Thanks for your replies. I guess I need to stick to what I am doing for now cos its really temporary. Anyways ur poinbter really did it. Just had to add the updatedn in slapd.conf of production and it is now picking the replogs.
Thanks!
On Tue, Mar 25, 2008 at 5:50 AM, Buchan Milne bgmilne@staff.telkomsa.net wrote:
On Monday 24 March 2008 19:40:01 Naufal Sheikh wrote:
Hi,
Ok, I am using openldap 2.2.20 on both machines. My production server is Solaris 8, while my backup machine is redhat linux 8. I am not really
using
some kind of sophisticated replication scheme, but simply this is what I have done.

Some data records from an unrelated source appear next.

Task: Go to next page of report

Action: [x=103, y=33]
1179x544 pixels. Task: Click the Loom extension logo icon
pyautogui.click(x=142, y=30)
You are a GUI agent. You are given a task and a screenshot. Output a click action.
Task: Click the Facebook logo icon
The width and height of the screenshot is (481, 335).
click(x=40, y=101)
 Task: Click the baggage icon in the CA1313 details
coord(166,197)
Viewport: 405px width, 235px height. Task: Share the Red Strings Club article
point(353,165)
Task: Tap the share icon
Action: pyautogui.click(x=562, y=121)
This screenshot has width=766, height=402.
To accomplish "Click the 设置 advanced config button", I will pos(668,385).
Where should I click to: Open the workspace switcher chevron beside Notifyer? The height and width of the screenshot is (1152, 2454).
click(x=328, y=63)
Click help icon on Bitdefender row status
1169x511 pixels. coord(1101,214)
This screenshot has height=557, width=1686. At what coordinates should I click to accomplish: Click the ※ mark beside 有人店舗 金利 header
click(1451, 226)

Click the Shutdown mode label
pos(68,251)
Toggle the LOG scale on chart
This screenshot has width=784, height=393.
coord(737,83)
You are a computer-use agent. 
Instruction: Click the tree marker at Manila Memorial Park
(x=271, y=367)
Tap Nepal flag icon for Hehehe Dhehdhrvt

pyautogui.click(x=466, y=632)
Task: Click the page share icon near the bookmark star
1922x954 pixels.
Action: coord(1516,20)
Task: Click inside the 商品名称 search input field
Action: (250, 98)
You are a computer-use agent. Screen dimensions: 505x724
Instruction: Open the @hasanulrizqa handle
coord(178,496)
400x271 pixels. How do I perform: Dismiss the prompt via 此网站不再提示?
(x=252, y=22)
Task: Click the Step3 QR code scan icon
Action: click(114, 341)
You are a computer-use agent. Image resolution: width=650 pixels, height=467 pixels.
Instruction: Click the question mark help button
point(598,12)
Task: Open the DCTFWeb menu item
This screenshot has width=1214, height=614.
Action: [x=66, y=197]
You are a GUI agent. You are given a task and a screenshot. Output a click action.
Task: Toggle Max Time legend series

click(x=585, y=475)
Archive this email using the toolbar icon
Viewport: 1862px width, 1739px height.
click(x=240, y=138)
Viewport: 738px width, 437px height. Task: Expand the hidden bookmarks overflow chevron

I have added replog attribute in the slapd.conf of my backup machine. I switch off my production for maintainance, and swithc the backup on. AS
it
has replog enabled it starts creating logs of the events, After maintainance activity I ftp the replog to production and use ldapmodify
to
apply those logs on production.
This is really not a good idea. You may rather want to consider one of these options: 1)Running read-only on the slave during maintenance on the master 2)Use cluster software to run an HA master 3)Upgrade to 2.4 and run mirrormode or multi-master
ldapmodify script which I am using is :
LD_LIBRARY_PATH=$LD_LIBRARY_PATH:/main/soft/openldap/openldap-2.2.20 /lib:/main/soft/openssl/openssl-0.9.7e/lib:/main/soft/berkeleydb/db-
4.2.52
/lib export LD_LIBRARY_PATH
/main/soft/openldap/openldap-2.2.20/bin/ldapmodify \ -d 7 \ -v -x -W -D "cn=nsadmin" -h hostname -p 389 -f /main/backup
replog.
If you are processing a replication log, you should use the identity that is listed in the updatedn parameter on the target. It is the only identity allowed to write to operational attributes.